## [TASK DESCRIPTION]
Rescale the items from the line containing "Swanson (873, 1214)" through the line containing "April (822, 912)", inclusive, and output only those lines with their requests kept. Multiply every answer coordinate by 2.15 and round each result to a whole number, with halves rounded up.

## [Data extracted from a collection]
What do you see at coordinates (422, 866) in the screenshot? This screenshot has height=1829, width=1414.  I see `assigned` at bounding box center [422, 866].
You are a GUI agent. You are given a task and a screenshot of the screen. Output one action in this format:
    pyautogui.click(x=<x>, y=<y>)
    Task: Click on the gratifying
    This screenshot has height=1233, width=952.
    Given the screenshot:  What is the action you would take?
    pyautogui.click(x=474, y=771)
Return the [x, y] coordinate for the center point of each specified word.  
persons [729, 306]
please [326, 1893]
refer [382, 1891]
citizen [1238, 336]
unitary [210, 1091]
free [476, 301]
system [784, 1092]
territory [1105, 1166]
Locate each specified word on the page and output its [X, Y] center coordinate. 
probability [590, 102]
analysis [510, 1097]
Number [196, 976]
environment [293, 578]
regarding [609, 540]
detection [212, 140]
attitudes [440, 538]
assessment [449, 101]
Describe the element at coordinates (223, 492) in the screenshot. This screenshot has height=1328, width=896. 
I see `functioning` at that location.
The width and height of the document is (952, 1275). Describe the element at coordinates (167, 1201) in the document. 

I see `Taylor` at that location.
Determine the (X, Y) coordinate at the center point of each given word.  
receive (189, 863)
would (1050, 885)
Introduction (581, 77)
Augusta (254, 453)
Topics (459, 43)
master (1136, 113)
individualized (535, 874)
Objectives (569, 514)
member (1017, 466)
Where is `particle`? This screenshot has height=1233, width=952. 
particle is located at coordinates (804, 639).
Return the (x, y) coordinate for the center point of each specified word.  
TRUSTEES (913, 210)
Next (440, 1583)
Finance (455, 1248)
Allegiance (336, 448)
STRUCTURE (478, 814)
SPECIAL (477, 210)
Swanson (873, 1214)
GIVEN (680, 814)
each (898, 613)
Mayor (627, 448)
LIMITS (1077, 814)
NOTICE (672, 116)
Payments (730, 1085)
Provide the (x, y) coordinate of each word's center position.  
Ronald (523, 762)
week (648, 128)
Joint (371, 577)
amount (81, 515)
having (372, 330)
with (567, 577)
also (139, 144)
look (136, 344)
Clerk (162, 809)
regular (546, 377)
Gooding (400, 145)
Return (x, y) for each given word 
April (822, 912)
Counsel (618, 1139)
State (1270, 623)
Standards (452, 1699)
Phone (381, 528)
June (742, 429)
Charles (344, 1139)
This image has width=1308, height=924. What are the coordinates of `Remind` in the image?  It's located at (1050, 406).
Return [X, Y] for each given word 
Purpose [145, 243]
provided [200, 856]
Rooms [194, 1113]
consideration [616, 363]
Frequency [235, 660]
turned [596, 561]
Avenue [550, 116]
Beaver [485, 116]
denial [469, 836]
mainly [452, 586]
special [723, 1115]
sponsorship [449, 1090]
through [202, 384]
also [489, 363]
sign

## [EXPECTED OUTPUT]
Swanson (1877, 2610)
GIVEN (1462, 1750)
each (1931, 1318)
Mayor (1348, 963)
LIMITS (2316, 1750)
NOTICE (1445, 249)
Payments (1570, 2333)
Provide the (x, y) coordinate of each word's center position.  
Ronald (1124, 1638)
week (1393, 275)
Joint (798, 1241)
amount (174, 1107)
having (800, 710)
with (1219, 1241)
also (299, 310)
look (292, 740)
Clerk (348, 1739)
regular (1174, 811)
Gooding (860, 312)
Return (x, y) for each given word 
April (1767, 1961)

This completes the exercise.